Pour arriver à ces 31,4 milliards d’euros, la Loi de programmation militaire (LPM) a misé sur des recettes exceptionnelles. Pour 2015, elles devaient essentiellement provenir de la vente aux enchères de fréquences 700 MHZ aux opérateurs de télécommunications. Or, ce ne sera pas possible. Pouvait-on le prévoir? Du coup, il manque, au bas mot, 2,3 milliards d’euros. Du moins pour le moment.

Car une alternative a été trouvée avec l’idée de créer des sociétés publiques de projet. Le principe est simple : dotées d’un capital abondé par des cessions de parts détenues par l’État dans certaines entreprises, ces structures rachèteraient aux armées des équipements pour ensuite les leur louer. Sur le papier, cela paraît assez simple à mettre en oeuvre.

Mais en réalité, il en va tout autrement étant donné qu’il faut prendre des mesures législatives (la loi interdit à l’État de revendre des biens dont il a encore l’utilité et de faire du leasing). Des amendements à la loi Macron, en cours de discussion au Parlement, pourraient permettre d’y remédier rapidement. Car cette affaire est aussi une course contre la mondre. Si le ministère de la Défense ne dispose pas des recettes exceptionnelles promises d’ici l’été, il risque tout simplement le défaut de paiement.

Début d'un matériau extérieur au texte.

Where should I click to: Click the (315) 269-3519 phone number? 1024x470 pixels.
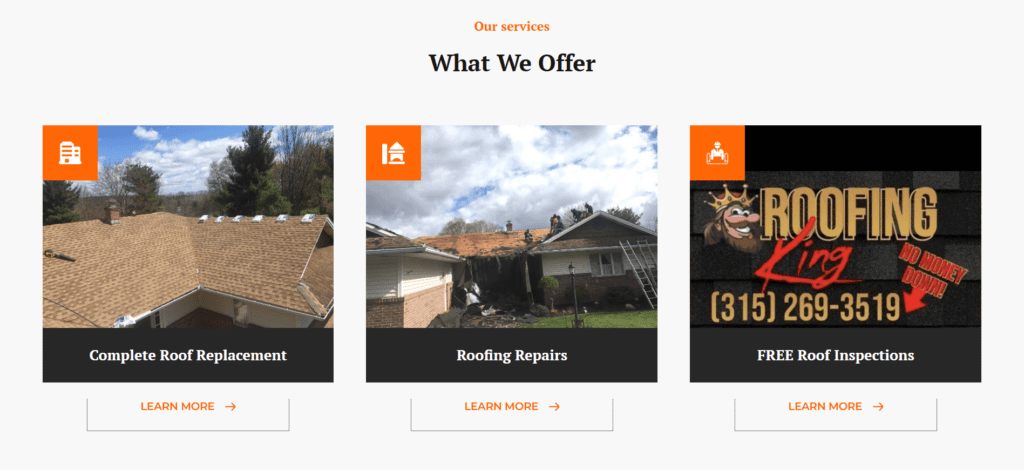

Pour le moment, et après le Conseil de défense du 21 janvier, l’Hôtel de Brienne envisage de créer deux sociétés publiques de projet (SPP) : l’une prendrait à sa charge 7 à 8 avions de transport A400M (dont le prix unitaire est de 150 millions d’euros), l’autre concernerait 3 frégates multimissions (FREMM), alors qu’il avait été dit que les matériels de combat allaient être exclus de ce dispositif.

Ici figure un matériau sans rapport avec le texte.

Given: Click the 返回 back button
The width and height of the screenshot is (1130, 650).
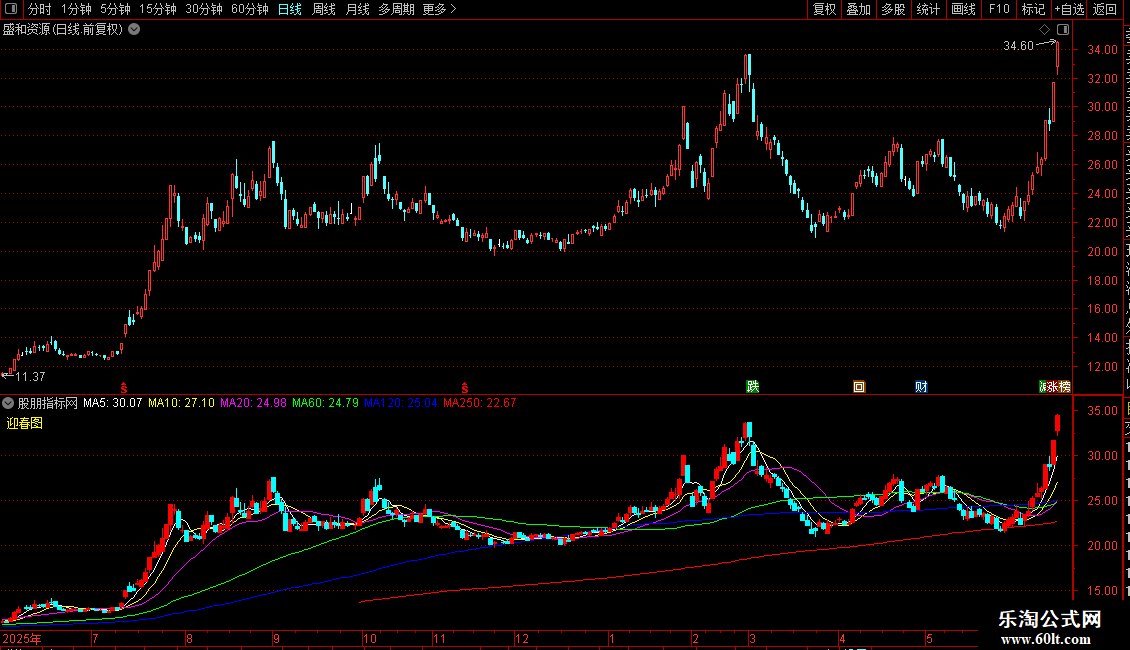Looking at the screenshot, I should tap(1104, 9).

Le capital de ce deux SPP serait, au départ, 100% public (c’est à dire qu’il ne serait pas fait appel à des investisseurs privés), l’idée étant de limiter leur taux de rémunération, sachant que les sociétés de leasing pratiquent un taux de 6 à 8%.

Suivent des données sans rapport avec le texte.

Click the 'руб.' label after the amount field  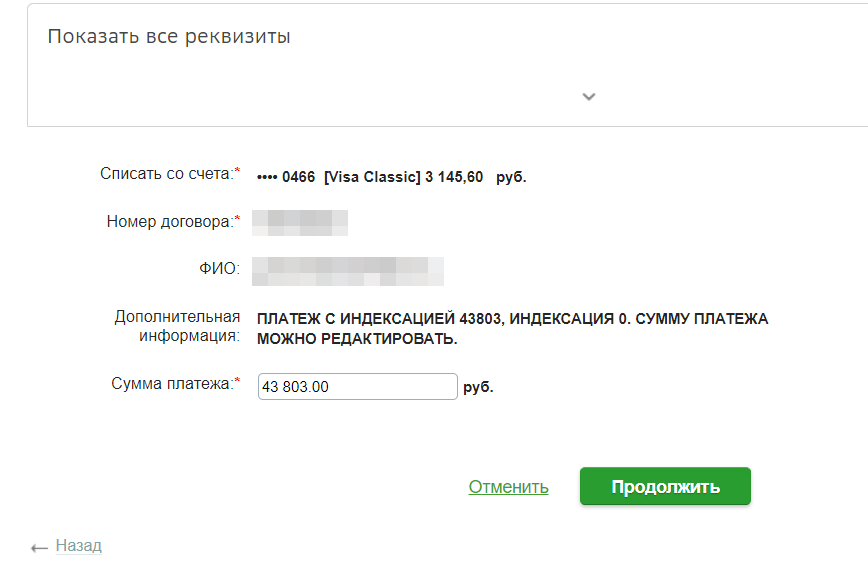pyautogui.click(x=478, y=387)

Cependant, il pourrait y avoir un hic. Ainsi, Airbus Defense & Space n’est pas en mesure de dire si les A400M attendus par plusieurs clients pourront être livrés dans les temps cette année. Et cela pourrait concerner la France (qui en compte 6 et en attend 4 autres en 2015).

Un nouveau calendrier doit être communiqué d’ici fin février par le constructeur. On y verra plus clair à ce moment-là. Toutefois, selon La Tribune, le ministère français de la Défense a « a dit ne pas avoir connaissance d’éventuels retards de livraisons pour l’A400M en 2015 ».

Un autre souci pourrait bien venir du ministre des Finances, Michel Sapin pour qui le dispositif des SPP va alourdir le déficit public au regard des critères de Maastricht. Selon Les Echos, la Défense devra donc croiser (à nouveau) le fer avec Bercy car le président Hollande « n’a pas encore donné son feu vert définitif ».

Enfin, pour d’autres raisons, nombre de parlementaires sont réservés, voire réticents, au sujet de ces SPP, certains y voyant de la cavalerie budgétaire ou une usine à gaz (voire les deux). Mais comme il n’y a pas d’autres solutions, ils devraient s’y rallier.